# Фрагмент текста:
Один из моих соавторов Дэниэл Тризман написал статью, которая называется «Демократизация по ошибке», она вышла года четыре назад в ведущем американском политологическом журнале. Он пишет, что большая часть демократизаций — это последствия ошибок диктаторов, которые не рассчитывают свои силы, не понимают, как будут развиваться процессы. В демократии есть механизм, которые корректирует ваши действия, не дает совершать катастрофические ошибки. А чем более централизованная и персонализированная диктатура, тем вероятней то, что вы попадаете в эту ловушку.
Евгения Альбац: В вашей с Дэниэлом Тризманом книге Spin Dictators вы говорите именно об информационной диктатуре. Мы знаем, что одна из причин, почему обанкротился Советский Союз, была связана с тем, что экономисты называют информационной асимметрией. При этом был один институт в Советском Союзе — КГБ СССР, который более-менее обладал какой-то информацией. А вся верхушка Политбюро, ЦК КПСС совершенно не представляла себе, что происходит в стране, поскольку понятно, что за плохие новости наказывали, а за хорошие — награждали.
Путин жил в том Советском Союзе, работал в том КГБ, знал, насколько порочна была система, в которой до сферы принятия решения не доходила информация, сам столкнулся с этим на последних сроках ГДР — почему он допустил такую ситуацию?
Чем плоха система, где у вас один персоналистский лидер на всю страну — тем, что вся страна страдает от того, что принимаются плохие, а иногда, как в 2022 году, катастрофические решения
Сергей Гуриев: В Советском Союзе, с одной стороны, информация не доходила, но с другой — была построена система коллегиального управления, особенно после Сталина. Было разделение между партией и КГБ. Был так называемый «Белый ТАСС», то есть специальные потоки информации, предназначенные только для руководства страны. И тем не менее эта система задохнулась от недостатка информации.

# Отобранные строки:
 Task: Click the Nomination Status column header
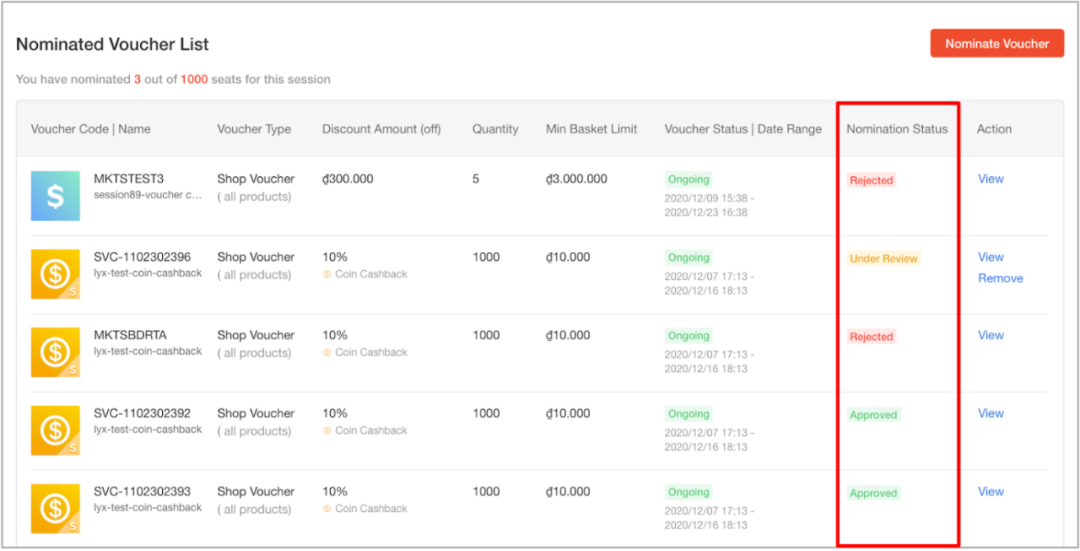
--
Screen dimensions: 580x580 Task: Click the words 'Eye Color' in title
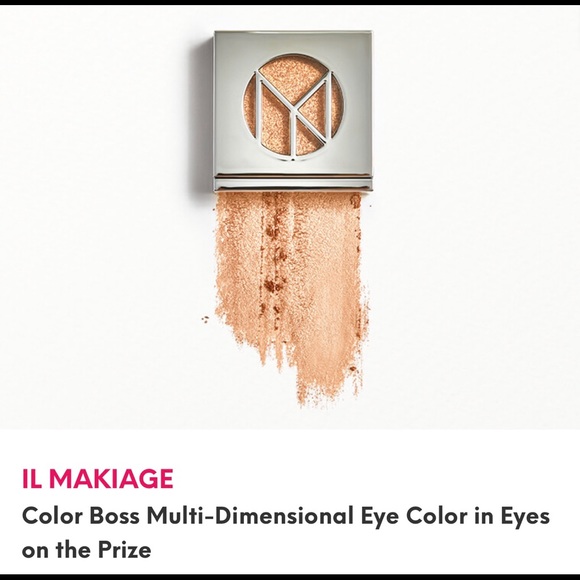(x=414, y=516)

# Задания:
• A. Повторите дословно отрывок из фрагмента текста между «Один из моих» и «в эту ловушку.» включительно.
• B. Ответьте на вопросы по фрагменту текста:
(i) Как называется статья Дэниэла Тризмана?
(ii) Какой институт в Советском Союзе, по словам Евгении Альбац, более-менее обладал информацией?
(iii) Как назывались специальные потоки информации, предназначенные только для руководства страны?

# Ответы ниже:
• A.
Один из моих соавторов Дэниэл Тризман написал статью, которая называется «Демократизация по ошибке», она вышла года четыре назад в ведущем американском политологическом журнале. Он пишет, что большая часть демократизаций — это последствия ошибок диктаторов, которые не рассчитывают свои силы, не понимают, как будут развиваться процессы. В демократии есть механизм, которые корректирует ваши действия, не дает совершать катастрофические ошибки. А чем более централизованная и персонализированная диктатура, тем вероятней то, что вы попадаете в эту ловушку.

• B.
(i) «Демократизация по ошибке».
(ii) КГБ СССР.
(iii) «Белый ТАСС».